C. Tangana, cuando aparece en este documental -o pieza audiovisual, como dice El Niño de Elche-, manifiesta que él hace música para poder vivir de esta y que todos le escuchen. Por el contrario, critica a las obras -tanto literarias, musicales o de cualquier otro arte- más elaboradas y dirigidas a un público más minoritario y que para entenderlas hace falta un mayor bagaje cultural. Justamente, así es El Niño de Elche y este documental.
Para retratar a este artista hay que salir de lo convencional. Aunque venga del flamenco, él no quiere hacerlo. Aunque sus orígenes sean humildes, él reniega de todo. De este modo, la estructura del documental no sigue las reglas canónicas. Opta por definir la vida de Francisco -su verdadero nombre- a través del cante, de pequeñas intervenciones de su familia, de reflexiones tomándose un cubata en un mirador. Nos hace ver que no estamos ante un artista cualquiera.

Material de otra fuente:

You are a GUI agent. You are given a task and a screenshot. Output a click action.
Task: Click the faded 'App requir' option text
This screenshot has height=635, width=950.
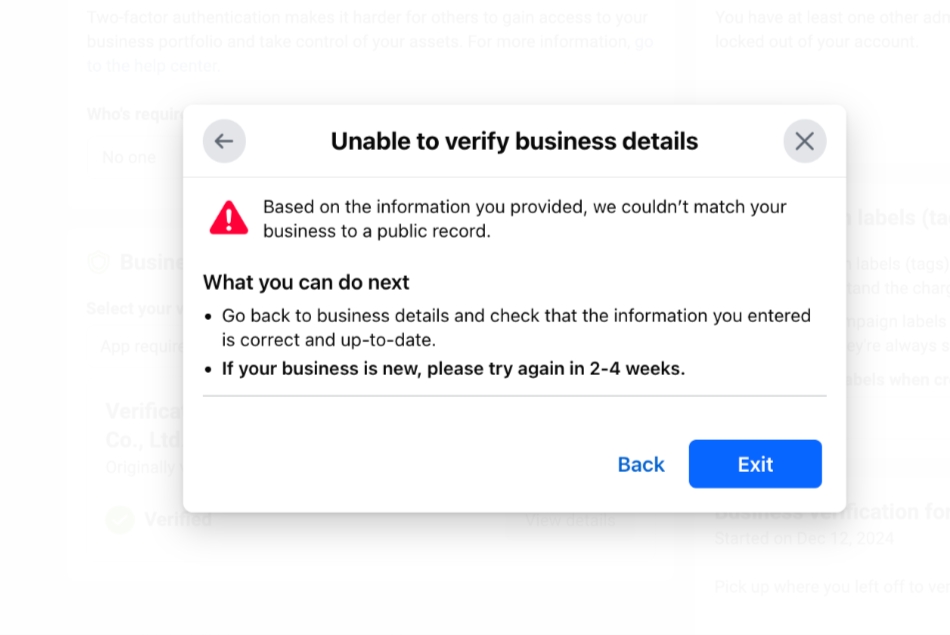(142, 347)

La vanguardia es una constante, la pretensión de hacer algo revolucionario, de llevar la contraria a todo, de trascender al flamenco y a cualquier disciplina inventada. Si en muchas de sus canciones acaricia formas distintas y las casa, en esta película se lucha por unir a todos los Buñuel existentes: desde el más religioso y surrealista de Un perro andaluz, hasta el más corrosivo de El ángel exterminador, impregnándolo todo con costumbrismo.

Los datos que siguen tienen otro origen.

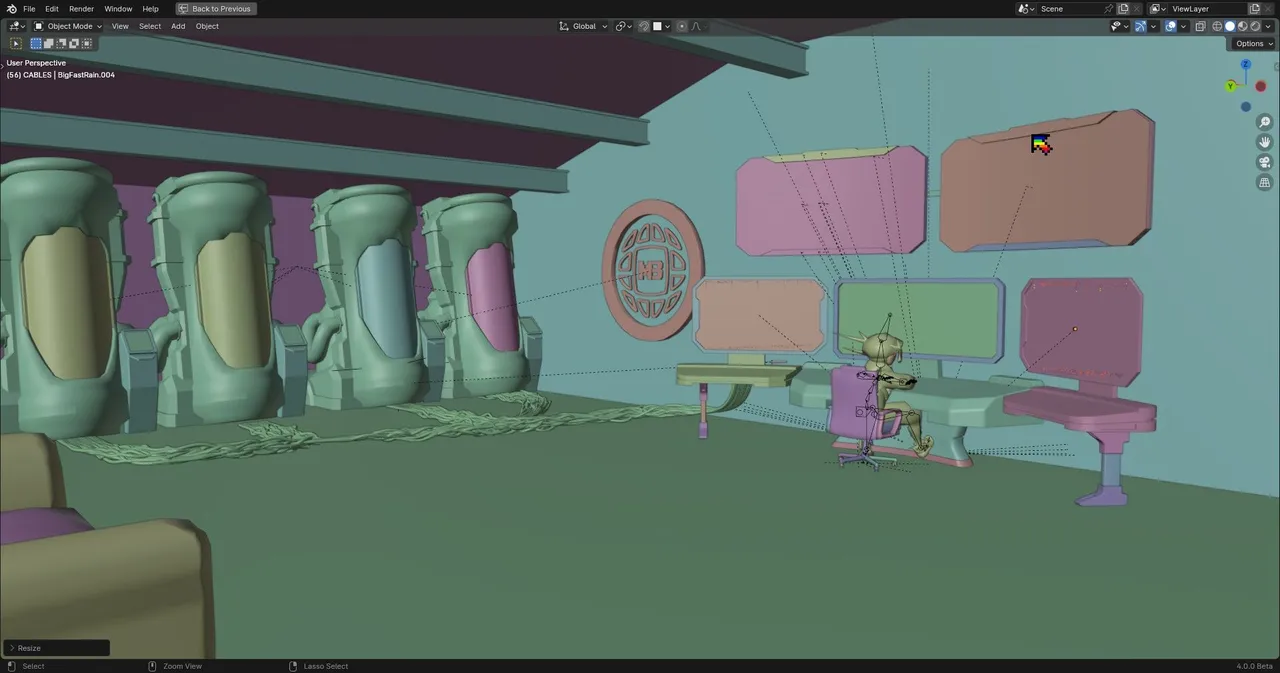Viewport: 1280px width, 673px height.
Task: Open the Object Mode dropdown
Action: coord(66,26)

En los orígenes de Francisco es donde el documental decide dar voz a sus familiares. No exactamente con la pretensión de contar toda su vida, sino de contarlo a él, con los elementos que han conformado a una persona tan ambigua y contradictoria, casi un anti-todo al estilo de Eskorbuto, pero lleno de casticismo pueblerino. Su familia, un baluarte tan antisistema tanto para él como para la escritora Ana Iris Simón, es lo que le ha hecho como es.

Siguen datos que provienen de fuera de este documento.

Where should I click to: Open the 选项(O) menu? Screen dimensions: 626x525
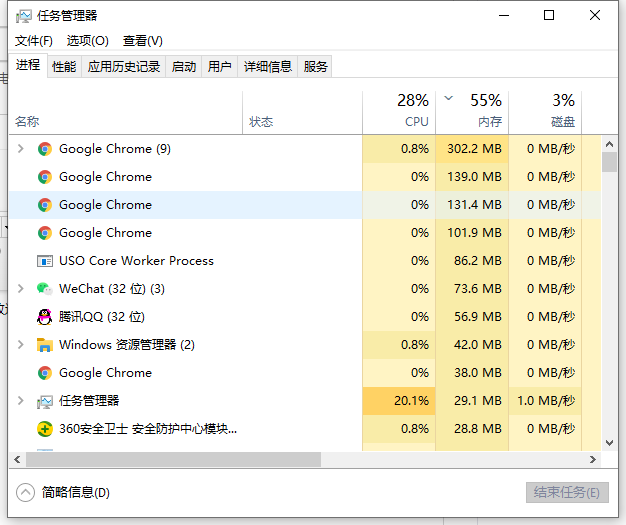pyautogui.click(x=87, y=41)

En resumidas cuentas, el documental parece ser la triada dialéctica que propuso Hegel. Se enuncia una tesis, como la que dice C. Tangana o cualquier otra intervención, y Francis se muestra como antítesis. Si hablamos de que lo revolucionario es una farsa y que solo el tiempo puede determinar que algo es así, El Niño de Elche nos intenta convencer durante todo el tiempo que él es la revolución.
La síntesis ya la tenemos que hacer nosotros, evaluando a un artista que peca de soberbia muchas veces durante la cinta. Una tan excesiva glorificación en vida, equiparándose con el mismo Dios -en toda su Santísima Trinidad-, que lleva a cuestionar el relato discursivo de una obra que epata en todos los sentidos, tanto de forma visual como sonora: con el cante jondo que caracteriza a El Niño de Elche. Al final parece una gran obra de culto a una personalidad ególatra.